En el patio, lo que más a menudo ocupaba mi atención era un agujero en el pavimento donde se alzaba el árbol, alrededor del cual se encastraba un grueso anillo de hierro. Unos barrotes lo recorrían de tal modo que el anillo formaba una amplia verja sobre la tierra desnuda. Me parecía que no era en vano que estuviese ceñida de esa manera; a veces, meditaba largamente sobre lo que sucedía en aquel hoyo negro del que emergía el tronco. Andando el tiempo, mis cavilaciones abarcaron también las paradas de los coches de punto. En ellas los árboles tenían raíces similares, además de estar cercados. Los cocheros colgaban en las cercas sus esclavinas mientras, para dar de beber al rocín, llenaban el pilón en la acera con el chorro que se llevaría los restos de paja y avena. Aquellos lugares de espera, cuya paz rara vez interrumpían la llegada o la partida de algún vehículo, eran para mí provincias remotas de mi patio.

Unas cuerdas de tender la ropa corrían de pared a pared; la palmera tenía un aire desamparado por cuanto hacía tiempo que ya no se consideraba vernácula del continente oscuro, sino del salón vecino. Así lo imponía la ley de aquel lugar, en torno al cual antaño gravitaran los sueños de sus moradores. Antes de caer en el olvido, el arte había hecho algún intento de transfigurarlo. En sus dominios se colaba, ora un bronce, ora una lámpara colgante, ora un jarrón chino. Y si bien esas antigüedades en contadas ocasiones hacían honor al sitio, condecían con lo anticuado de sus galerías. El rojo pompeyano que en ancha franja discurría por su pared era el trasfondo de las horas que se remansaban en tan aislado paraje. El tiempo envejecía en aquellas dependencias saturadas de sombras que daban a los patios. Y por eso precisamente, cuando me la encontraba en nuestra logia, la mañana llevaba tanto tiempo siendo mañana que parecía más ella misma que en cualquier otra parte. Por eso nunca pude esperarla allí, pues siempre era ella quien me esperaba. Cuando por fin la detectaba en la galería, la mañana llevaba allí un buen rato, es más: en cierta manera, ya no estaba en boga.

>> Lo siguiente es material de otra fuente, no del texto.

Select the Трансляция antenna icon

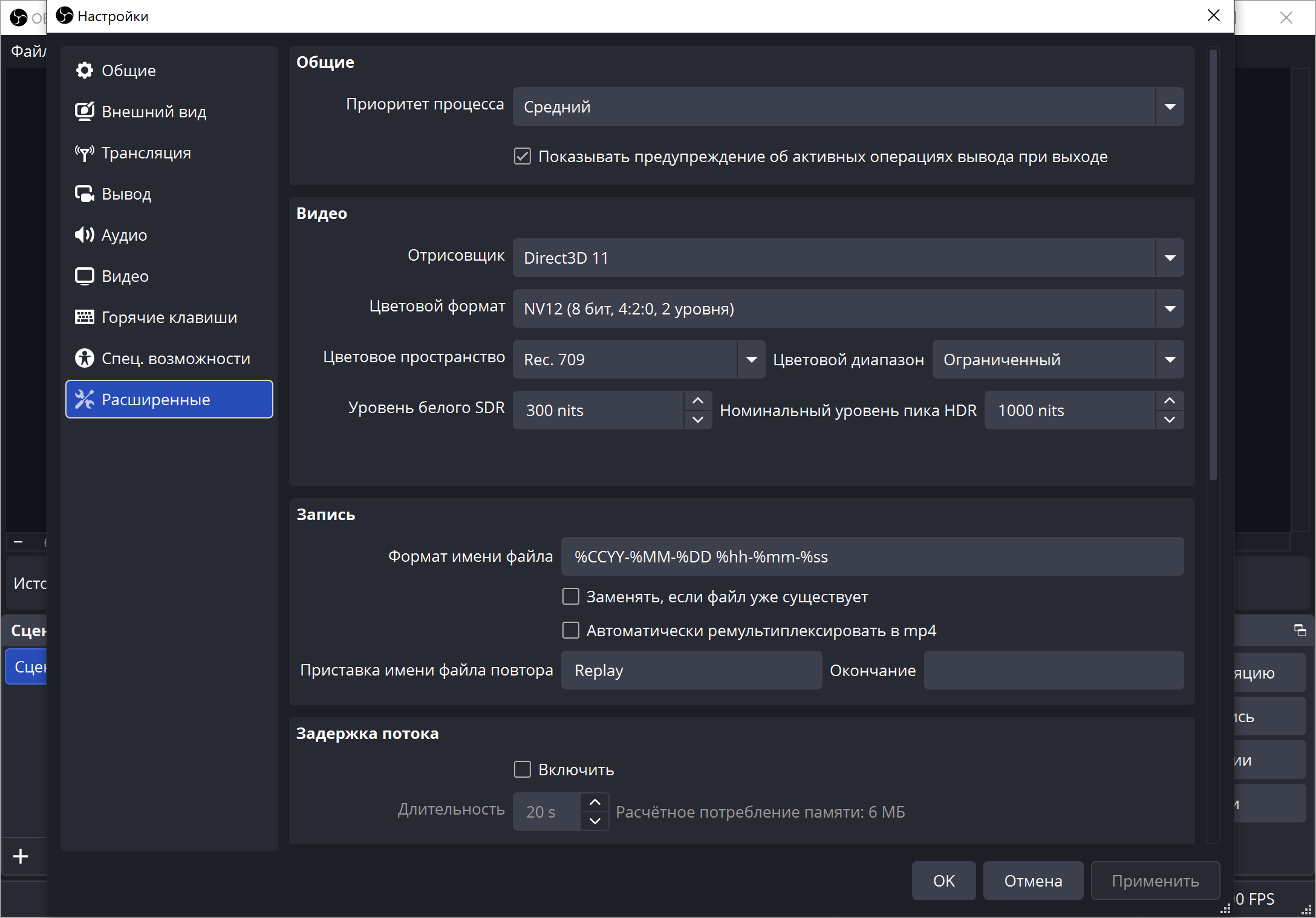tap(84, 153)
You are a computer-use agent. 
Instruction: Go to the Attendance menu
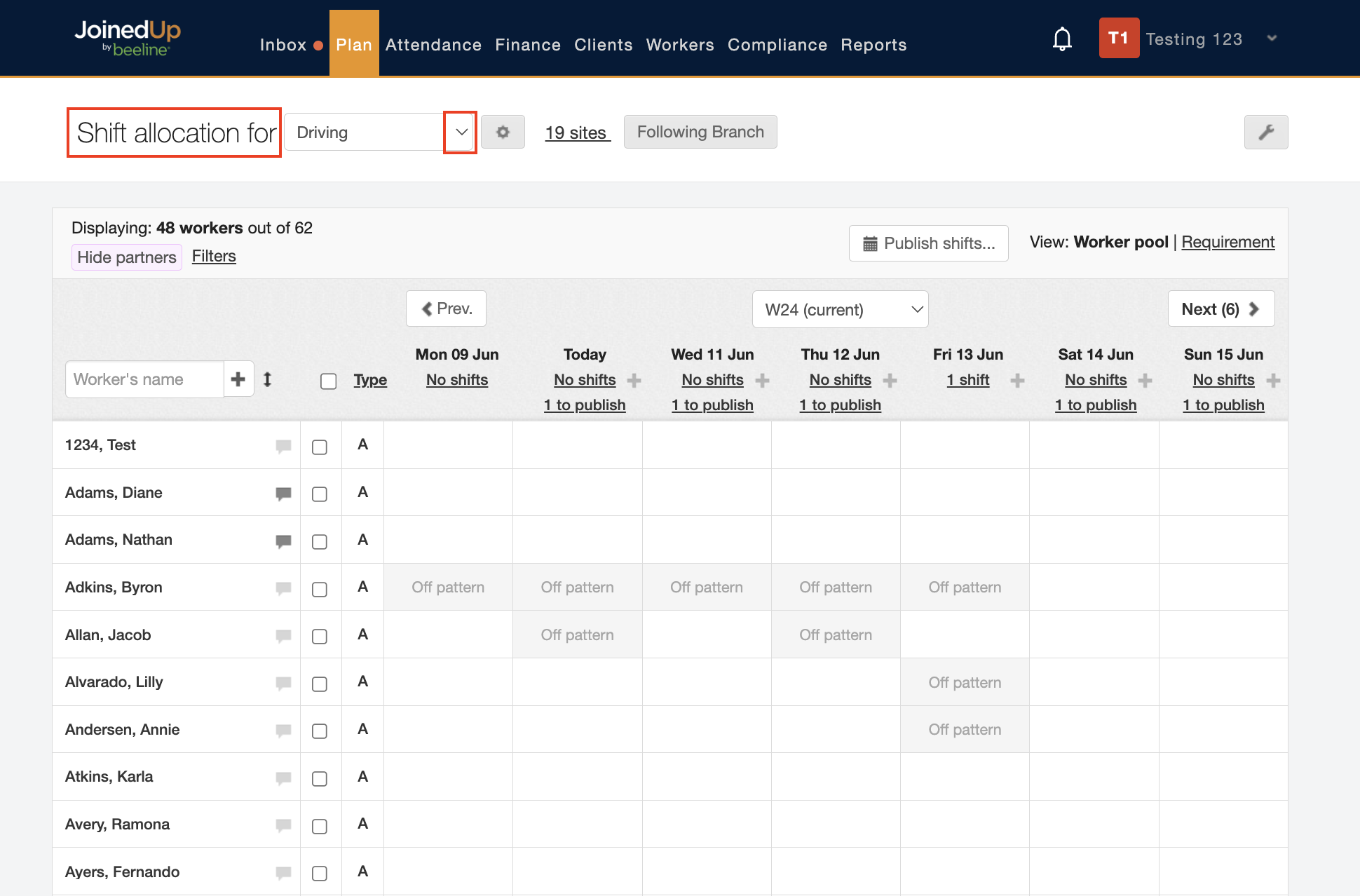pyautogui.click(x=433, y=45)
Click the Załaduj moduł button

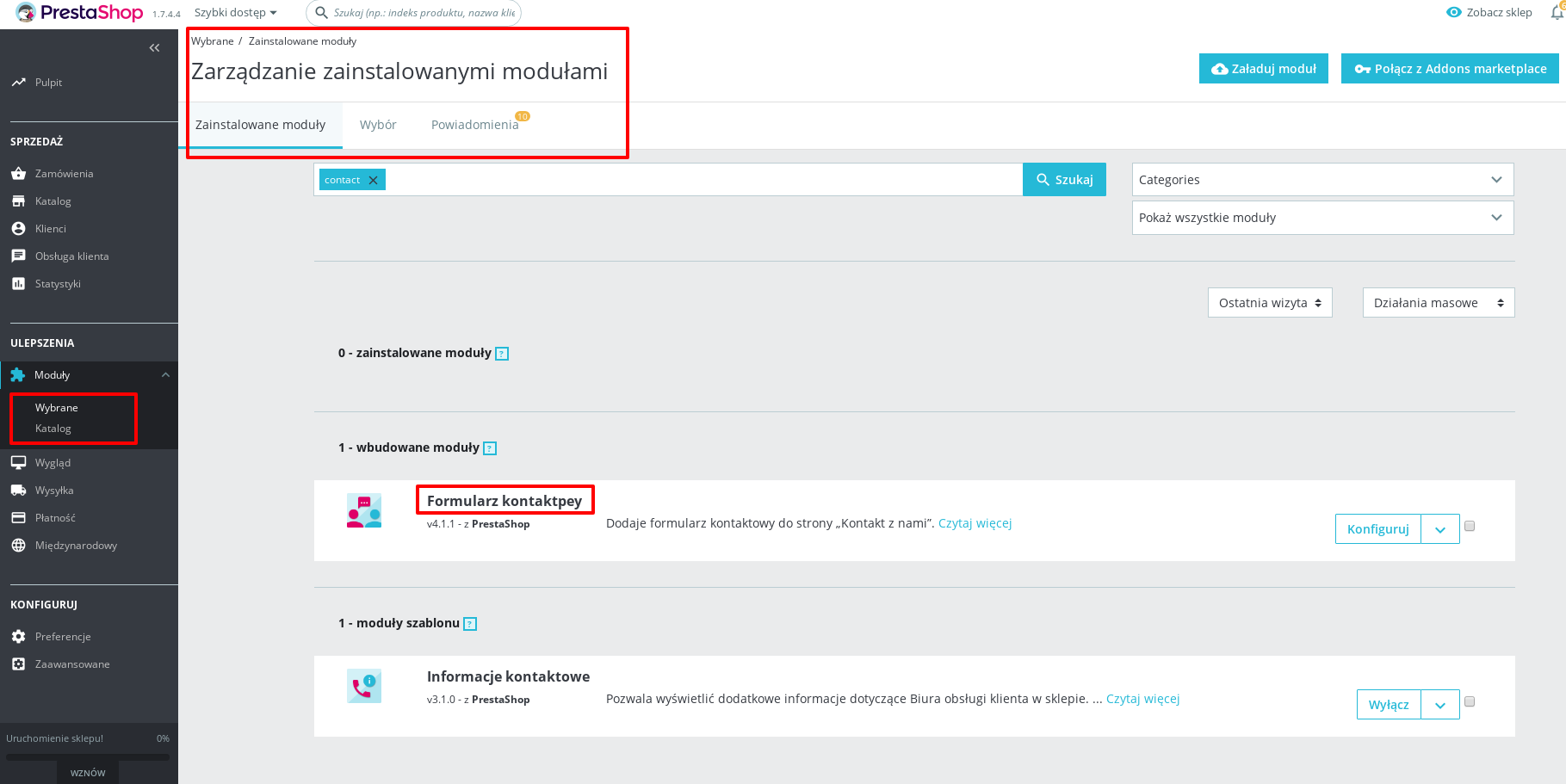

Más adelante volví a descubrir los patios desde el terraplén de la vía férrea. Cuando en las bochornosas tardes estivales los miraba desde mi compartimento, el verano parecía haberse recluido en su interior y renegado del paisaje. Y los geranios que asomaban de las macetas con sus flores encarnadas se avenían menos con el estío que los colchones rojos que durante la mañana se tendían sobre las balaustradas. Nos servían de asientos en la logia unos muebles de jardín hechos de hierro y que parecían trenzados con ramas o recubiertos de caña. Los juntábamos cuando el círculo de lectura se reunía por la noche. Un cáliz con llamas verdes y rojas derramaba su luz de gas sobre los libros de Reclam. El último suspiro de Romeo divagaba por nuestro patio en busca del eco que el sepulcro de Julieta le tenía preparado.

Desde mi niñez, las logias han cambiado menos que las demás estancias. No sólo por eso me son cercanas. Lo son, más bien, por el consuelo que su inhabitabilidad dispensa a quien en verdad no consigue habitar ya en ninguna parte. En ellas tiene su límite la morada del berlinés. Es en ellas donde Berlín –el propio dios de la ciudad– comienza. Tan presente permanece en las galerías que nada efímero cobra fuerza a su lado. Bajo sus auspicios, lugar y tiempo se encuentran a sí mismos y mutuamente. Los dos acampan allí a sus pies. Y el niño, que alguna vez formó parte de esa alianza, se queda en su logia, rodeado de ese grupo, como en un mausoleo a él destinado desde hace tiempo.